Вдруг что-то промелькнуло перед глазами: хвост Драсни, с силой ударивший по телу сивра.
— Манта! — донеслось до него.
— Уходи отсюда! — зарычал он. — Убирайся!
— Нет! — Она снова ударила сивра хвостом. — Без тебя не уйду.
Рейми снова изогнулся, на этот раз изо всех сил, но хищник держался крепко. Рейми резко остановился, изогнулся в другом направлении…
И тут, превозмогая боль, он почувствовал что-то странное. Сивра был здесь, никуда не делся, но теперь его цепкая хватка ощущалась как-то иначе. Рейми замер, неотрывно глядя на конец своего плавника.
Сивра все еще висел на нем, но в том месте, где он вцепился в плавник Рейми, его тускло-коричневатое тело начало изменять свой цвет на голубой, с темно-красными краями.
На тот цвет, который имела кожа самого Рейми.
Рейми смотрел, точно зачарованный, позабыв о боли, об опасности и даже о Драсни. Ему уже приходилось видеть, как кожа джанска обрастает вокруг нападающих хищников; фактически он был свидетелем этого в самый первый день своего пребывания на планете. Но он никогда не видел, чтобы это происходило с его собственным телом.
Ужасно странно было наблюдать, как это происходит, но еще более странными оказались возникающие при этом ощущения. Как будто у него начинала образовываться короста, причем процесс сопровождался необычным чувством растягивания. Сейчас кожа обхватила уже примерно половину тела сивра, и хищник прекратил борьбу. Умер, решил Рейми, и даже в смерти не разомкнул хватку своих зубов.
Впрочем, завернутый в плотный кокон кожи Рейми, хищник не имел выбора: его зубы должны были оставаться в том положении, в котором оказались вначале. Неудивительно, что старшие джанска все были в буграх.
Шлепок по другому плавнику вывел его из зачарованного состояния.
— Манта, очнись! — выпалила Драсни. — Нужно убираться отсюда.
Рейми извернулся и бросил взгляд за спину, внезапно вспомнив о смертельной опасности, угрожающей им обоим.

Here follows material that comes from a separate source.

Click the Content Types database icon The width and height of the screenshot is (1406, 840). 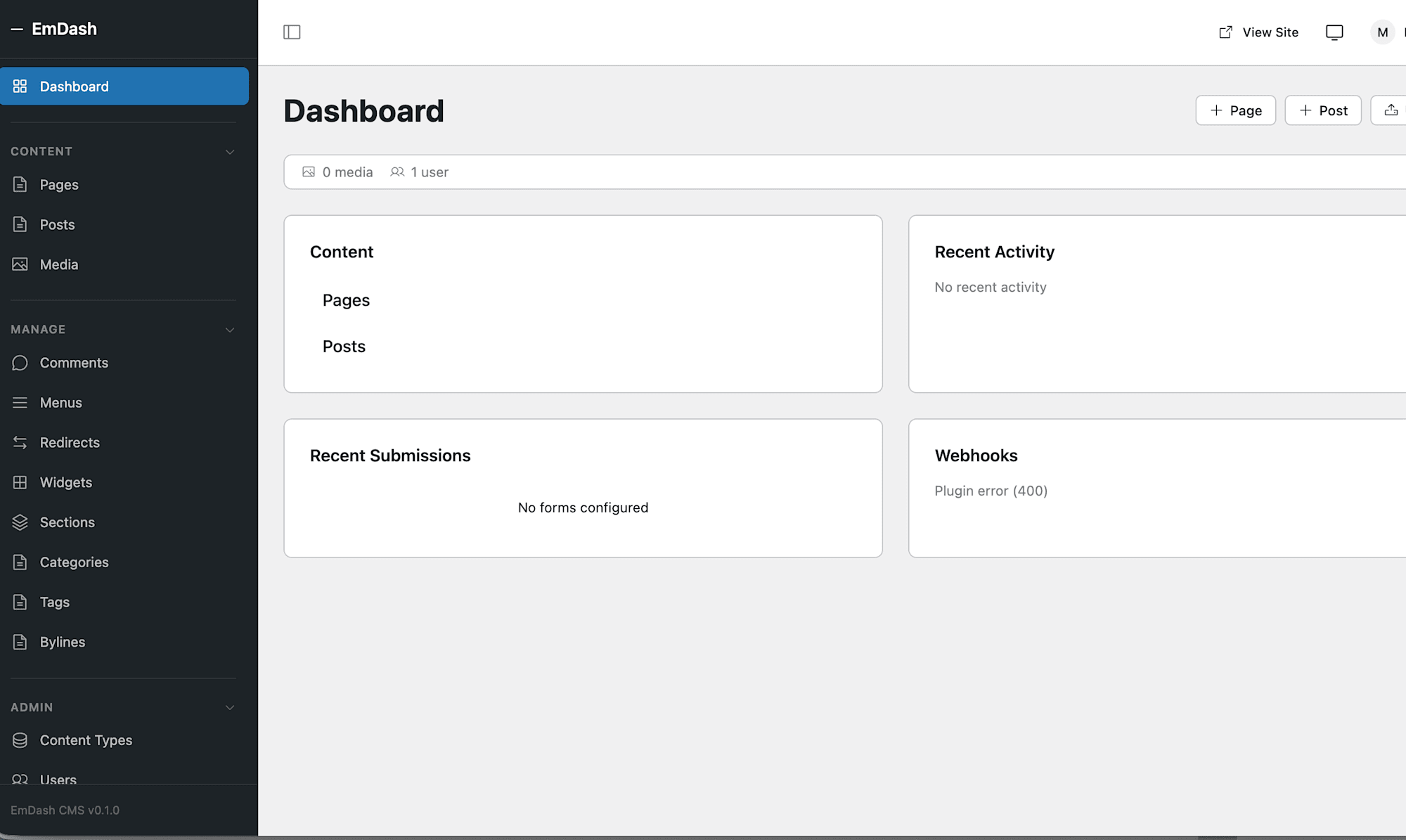coord(20,740)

Если еще какой-нибудь сивра набросится на них…
Но нет. Эту стаю больше не интересовали ни он, ни Драсни. По крайней мере в ближайшее время. Они уже получили желаемое и теперь расправлялись с добычей.
Рейми отвернулся, раненный в самое сердце, и начал всплывать.

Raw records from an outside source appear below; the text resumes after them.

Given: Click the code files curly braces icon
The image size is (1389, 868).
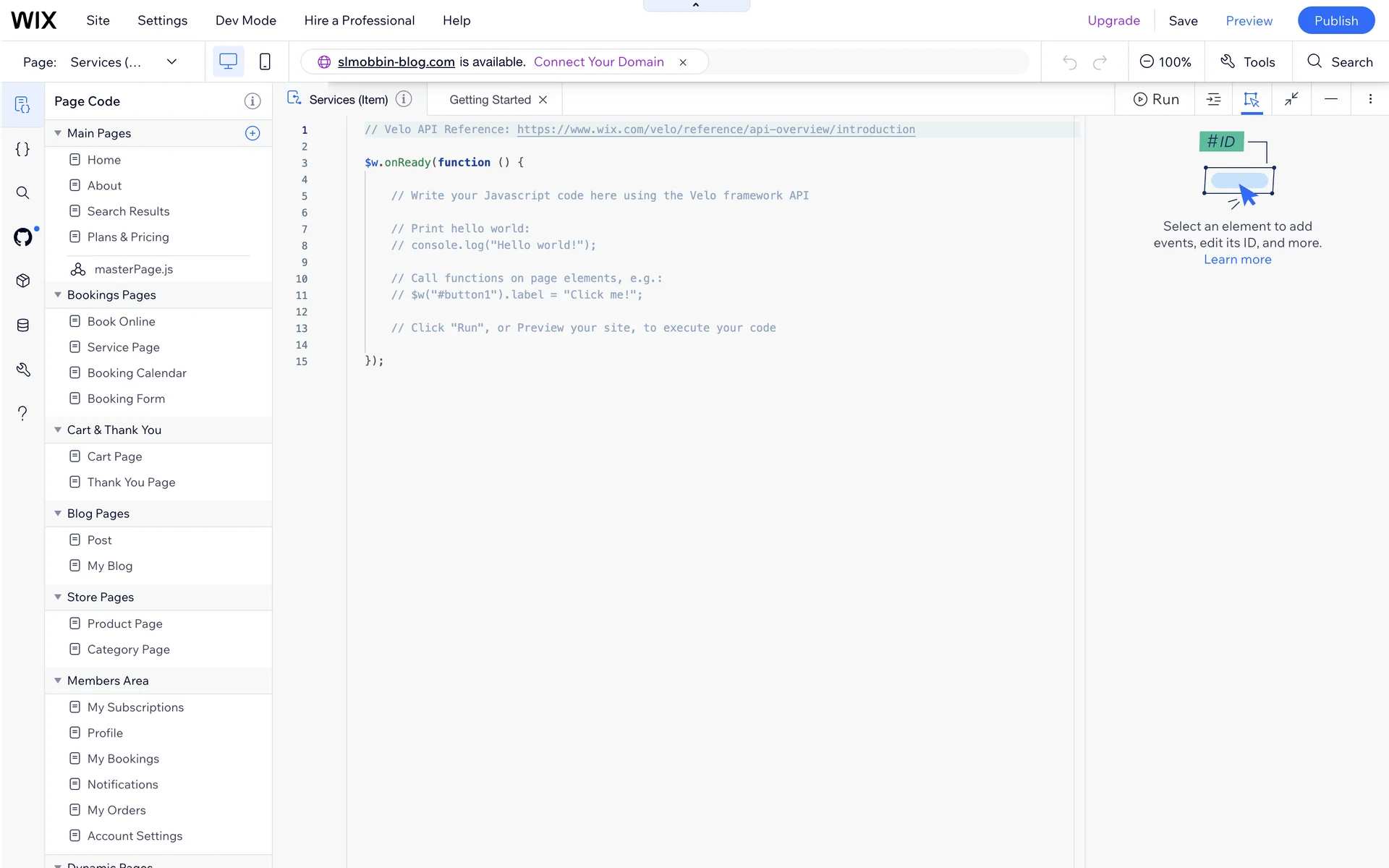Looking at the screenshot, I should 22,149.
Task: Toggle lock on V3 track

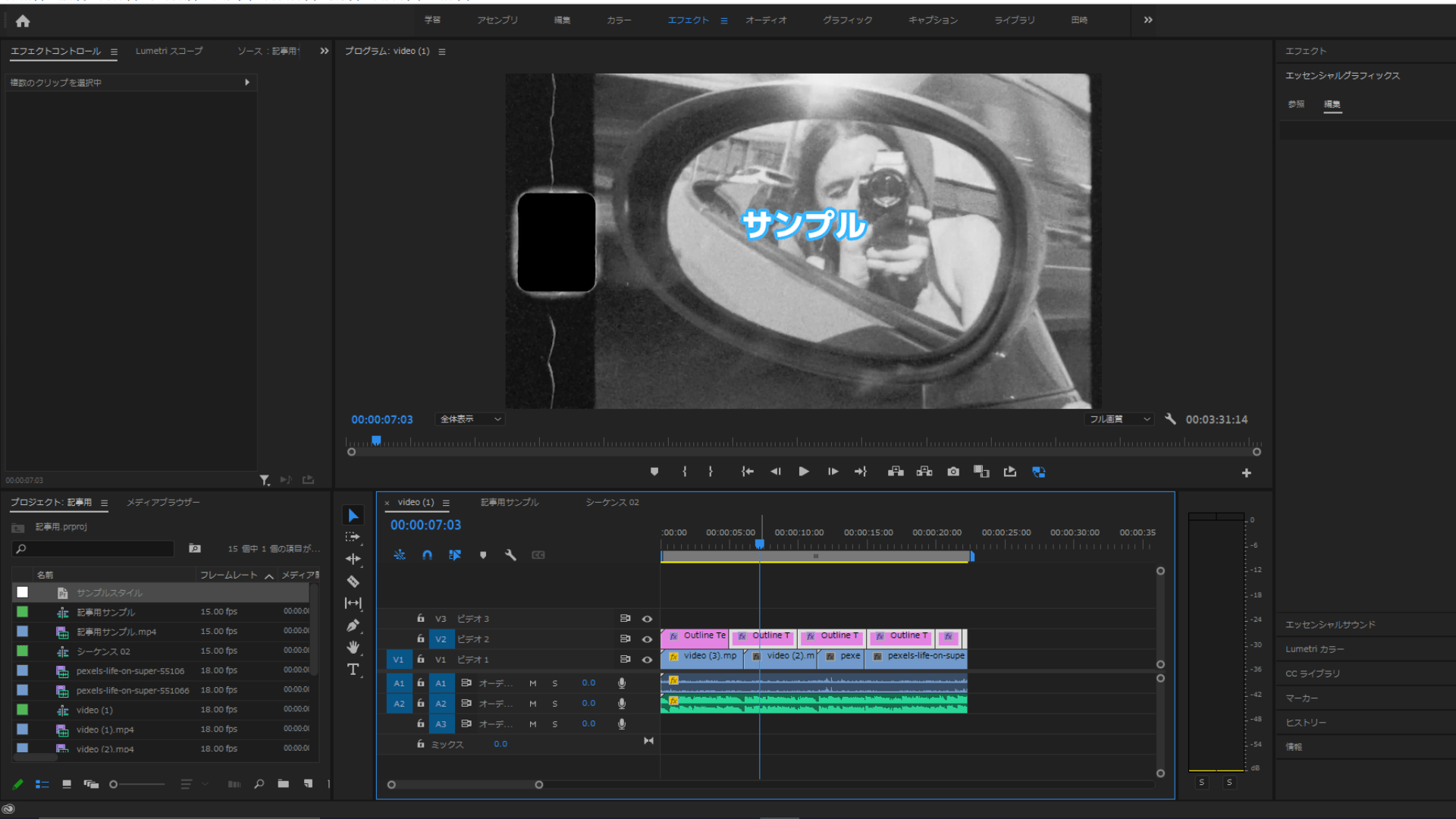Action: [x=420, y=619]
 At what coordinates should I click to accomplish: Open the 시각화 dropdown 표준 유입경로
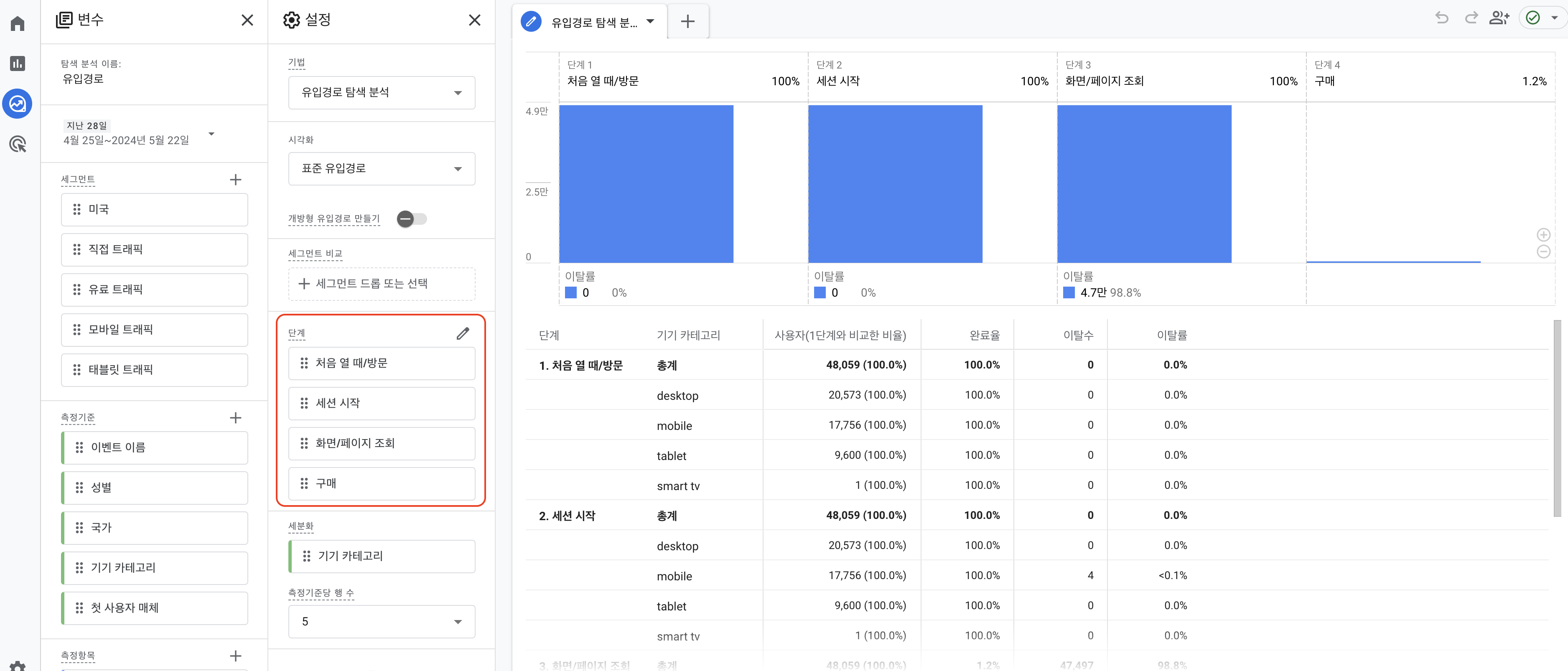click(381, 168)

— Да, — сказал он. — Уходим.
— Что происходит? — требовательно спросил Гессе, нависая над Бичем с видом растревоженной курицы, на глазах у которой из только что снесенных ею яиц собираются приготовить воскресный завтрак. Громкоговоритель, хрипя и задыхаясь, продолжал изрыгать инструкции, но их почти целиком перекрывал шум помех. — Черт побери,
— Я делаю, что могу, — отвечал Бич. Его пальцы порхали над клавиатурой, пытаясь убрать помехи с помощью специальной программы. — Трансляционный зонд опускается, но я не могу рисковать, разворачивая его антенны, пока он не пересечет зону облачной турбулентности. Это продолжается от силы десять минут.
— За десять минут он мог погибнуть! — взорвался Гессе. — Проклятье! Что он делает там, внизу?
— Старается держаться подальше от стада, — сказал Спренкл. — Вообще-то после смерти матери он часто так поступает.
— О чем это вы толкуете? — спросила Макколлам. — Последние восемь месяцев он почти все время резвится вместе со своими друзьями.
— Согласен, — ответил Спренкл, — но все трое держатся вдали от стада, и движущей силой этого дистанцирования является Рейми. Он не хочет быть вместе со стадом, но прихватил с собой маленькую компанию.
— Разве это не нормально? — возразила Макколлам. — Они уже почти взрослые, вот-вот должны начать самостоятельную жизнь. Если проводить аналогию с земными видами, то во многих случаях их уже давно выгнали бы из стада.
— И не забывайте, что Рейми с самого первого дня был взрослым, только в теле ребенка, — добавил Миллиган, тоже не отрываясь от клавиатуры; именно он управлял трансляционным зондом. — И по этой причине стремится сорваться с привязи еще сильнее.
— Чушь собачья, — мрачно изрек Гессе. — Если бы он так стремился к тому, чтобы его официально объявили взрослым, то сейчас был бы в первых рядах на этой их церемонии Песни Перемен. Он любитель смертельных трюков, вот кто он такой. Посмотреть, на какую глубину удастся опуститься, и плевать на последствия. Трюк из этой же серии однажды привел к тому, что он сломал себе шею на горном склоне.
Макколлам наполовину развернулась в своем кресле.